Justiça manda homem pagar 10 salários mínimos à ex-esposa durante disputa por R$ 14 milhões no ES


Decisão determina pagamento mensal enquanto valor estimado do patrimônio do casal não é dividido


Uma decisão publicada na terça-feira (23) determinou que um homem pague 10 salários mínimos por mês à ex-esposa durante uma disputa judicial pela partilha de um patrimônio estimado em R$ 14 milhões no Espírito Santo. O caso envolve um divórcio em que mulher afirma ter ficado sem acesso aos bens construídos durante o casamento, que estariam sendo administrados apenas pelo ex-marido.

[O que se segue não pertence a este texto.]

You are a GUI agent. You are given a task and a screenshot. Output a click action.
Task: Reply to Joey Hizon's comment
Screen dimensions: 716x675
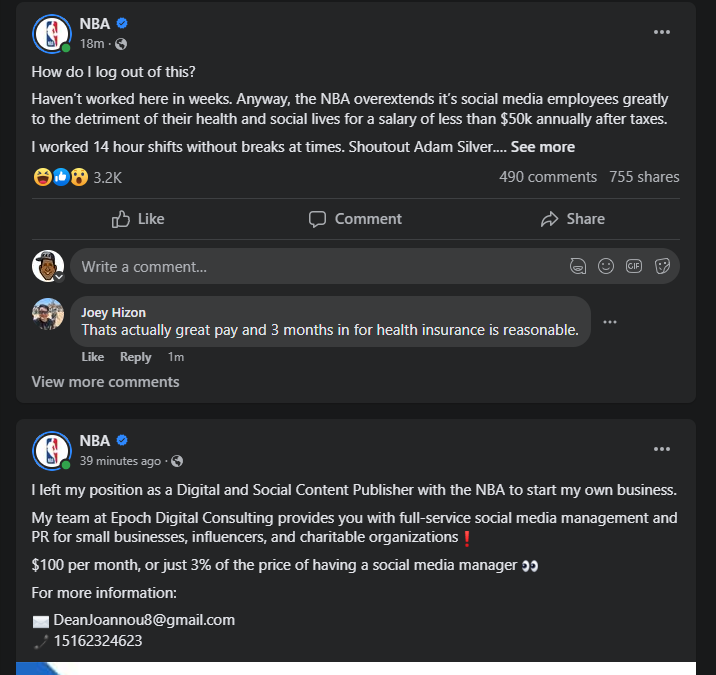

O processo tramita em segredo de Justiça e, por isso, a reportagem não divulga os nomes dos envolvidos nem a cidade capixaba onde o caso tramita, para preservar a identidade das partes.

Segundo a mulher, a separação aconteceu em junho de 2025, depois que ela alegou ter descoberto infidelidades conjugais e problemas envolvendo o patrimônio construído pelo casal. Ela afirmou que, após o fim do relacionamento, o ex-marido permaneceu sozinho com a administração dos bens e passou a receber os valores gerados por eles.

O casal estava junto desde 2004 e tem um filho, atualmente maior de idade. O casamento foi realizado pelo regime de comunhão parcial de bens, no qual, em regra, o que é adquirido durante a união pode ser dividido entre os dois.

Na ação, a mulher afirmou que o patrimônio construído ao longo do casamento inclui propriedades rurais, máquinas, veículos, criação de animais e plantações de café. De acordo com ela, o valor estimado dos bens é de R$ 14,1 milhões.

A ex-esposa disse ainda que, após a separação, ficou sem acesso aos rendimentos gerados pelo patrimônio e passou a depender apenas do salário que recebe como servidora pública municipal. Segundo ela, chegou a voltar a morar com a mãe.


Decisão

Ao analisar o pedido, o juiz entendeu que havia elementos indicando que o ex-marido continuava administrando sozinho bens de valor elevado que ainda seriam divididos.

A decisão cita documentos que apontariam a existência de propriedades rurais, veículos e atividades agrícolas mantidas pelo homem após a separação.

O magistrado também considerou informações de que uma venda de café realizada em 2025 teria gerado cerca de R$ 1 milhão. Outro ponto levado em conta foi a negociação de um veículo avaliado em R$ 273 mil, sem comprovação de que o valor obtido tenha sido dividido com a ex-esposa.

O pagamento determinado pela Justiça é chamado de alimento compensatório. Diferentemente da pensão alimentícia tradicional, ele não tem como objetivo apenas garantir a sobrevivência de quem recebe, mas evitar que uma das partes usufrua sozinha de um patrimônio que ainda pertence ao casal. O juiz destacou, na decisão, que esse tipo de medida pode ser adotado quando um dos ex-cônjuges permanece com o controle dos bens enquanto a partilha não é concluída.

Os 10 salários mínimos deverão ser pagos mensalmente até o 10º dia útil de cada mês e permanecerão em vigor até a conclusão da divisão dos bens ou uma nova decisão judicial.

Uma audiência de conciliação entre as partes foi marcada para julho de 2026. O processo continua em andamento na Justiça capixaba.